Unfortunately, with Wrong Turn 3: Left For Dead, we are heading back towards square one. You can't blame director Declan O'Brien for trying his best. There is toplessness (of a hilariously gratuitous variety) within two minutes of the film's opening, and a legion of gory deaths to follow – but there is also, alas, little here that we have not seen before. Just about the only novelty is that most of the folk lost in the woods this time round are bad-ass prison escapees and their captive guards, as hell-bent on picking each other off and running with the money as avoiding the locals' cooking pot. Yet amid all its man-traps, macho posturing and monetary moralising, this is an overfamiliar exercise in by-numbers filmmaking that always seems merely to be coasting on auto-pilot. No wonder it took the wrong turn...

Jennifer's Body
Jennifer's Body

4am Jennifer's Body

Originally this pre-dawn slot had been rather cleverly reserved for the Spierig brothers' vampire apocalypse Daybreakers – until that film was pulled by distributors apparently concerned about uncontained pre-release chatter. Jennifer's Body was brought in at the last minute as its replacement, and let's just say that expectations were not exactly high. Ever since her Oscar-winning success with Juno (2007), screenwriter Diablo Cody has been suffering from the sort of online opprobrium, if not outright character assassination, that only a rapid rise to fame can elicit – and so the knives were out for her next project.

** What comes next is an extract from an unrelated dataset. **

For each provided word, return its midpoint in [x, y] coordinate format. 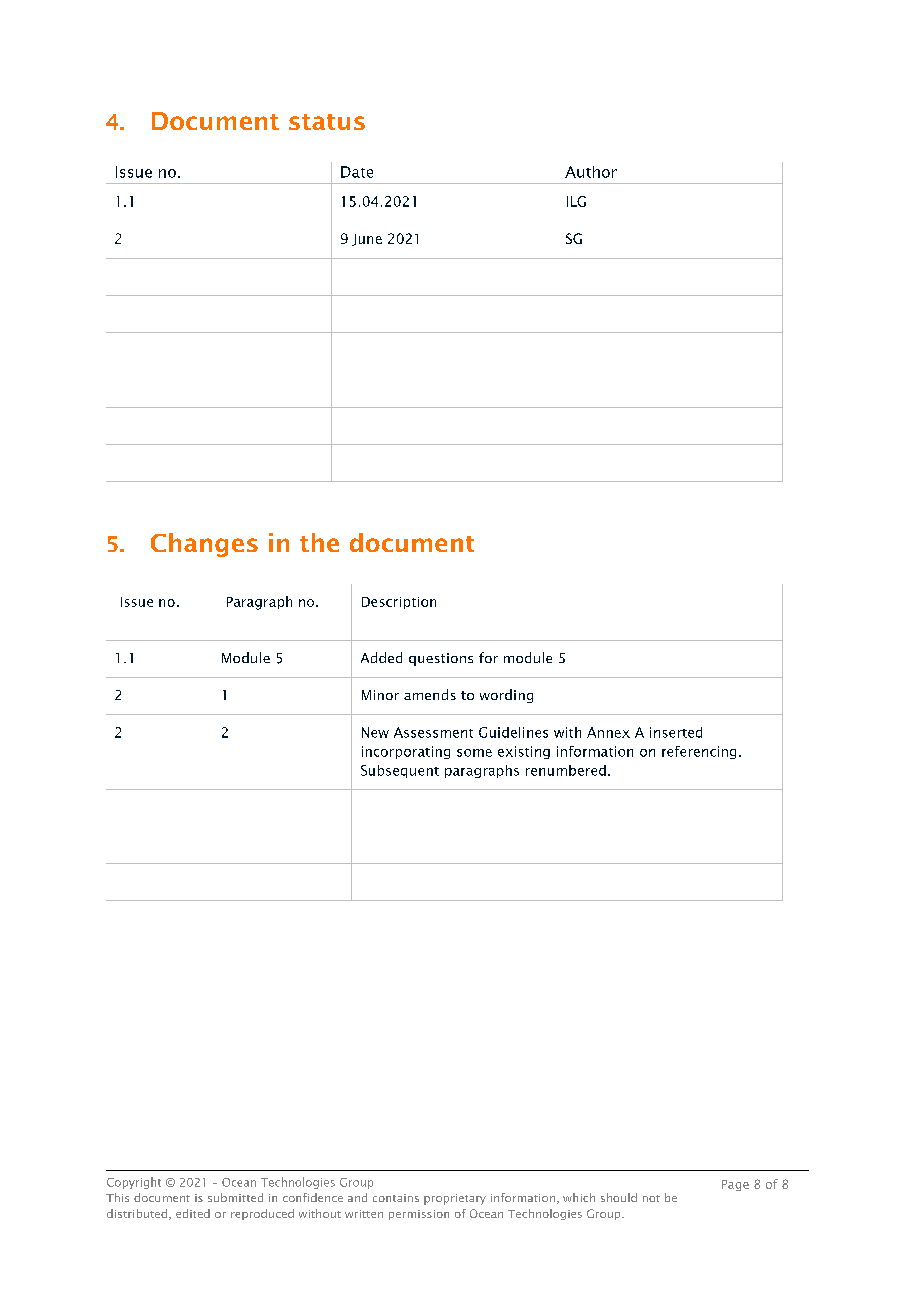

What a pleasant surprise, then, to see this whip-smart postmodern tale about the horrors – both physical and psychological - of female adolescence. After a sacrificial ritual gone wrong, demonically possessed Jennifer (Megan Fox) is transformed seemingly overnight from a sexually aggressive alpha girl into, well, a sexually aggressive alpha girl – except that now, whenever that time of the month comes round, nothing quite re-energises her like a bit of literal man-eating. Meanwhile Amanda Seyfried (currently establishing, with this film and Chloe, a reputation as the go-to girl for lesbian lite) plays Jennifer's nerdish best friend Anita 'Needy' Lesnicky, at first reduced to looking on in horror from the sidelines, until it gradually becomes clear that the two girls' roles are neatly reversing, and that it is Anita who is truly becoming empowered by her own teen metamorphosis.

Occupying similar territory to Heathers (1988), Ginger Snaps (2000) and Teeth (2007), Karyn Kusama's film is sharp, witty and diabolically funny – and just about the only thing louder in the cinema than the audience's laughter was the raucous snoring from the intoxicated gentleman in row two. Too bad he did not know what he was missing.

Carriers
Carriers

6.20am Carriers

The final film of the night opens with old vacation footage of brothers Brian and Danny and their parents clowning on a beach. We then cut to the adult brothers who still seem very much on holiday, speeding along the coast with a pair of pretty women for company and some surfboards strapped to their car's roof. Yet from the moment they encounter a second vehicle blocking their path, it becomes apparent that they are in fact refugees from a deadly pandemic virus for which there is no cure.

There are signs here and there suggesting other post-apocalyptic films: the slogan Road Warrior has been painted over the bonnet of their car; the infected are not always as dead as they look, recalling any number of zombie movies; and our four fellow travellers are fond of making 'rules for survival' and treating their depopulated world like a theme park, much like their comic counterparts in Zombieland (2009).

Yet as Carriers goes on, it abandons these models of action, comedy and the supernatural, preferring instead to root its horror in the grimly realistic human drama of four random wanderers gradually losing everyone and everything that they hold dear. Ultimately even bleaker than John Hillcoat's The Road (2009), Carriers neatly merged the end of the FrightFest all-nighter with the End of Days, and on that bum-note sent the numbed survivors spilling out into a chilly Pall Mall that was otherwise as eerily devoid of cars and pedestrians as the streets just seen in the film itself. It was a moment of blissfully downbeat perfection.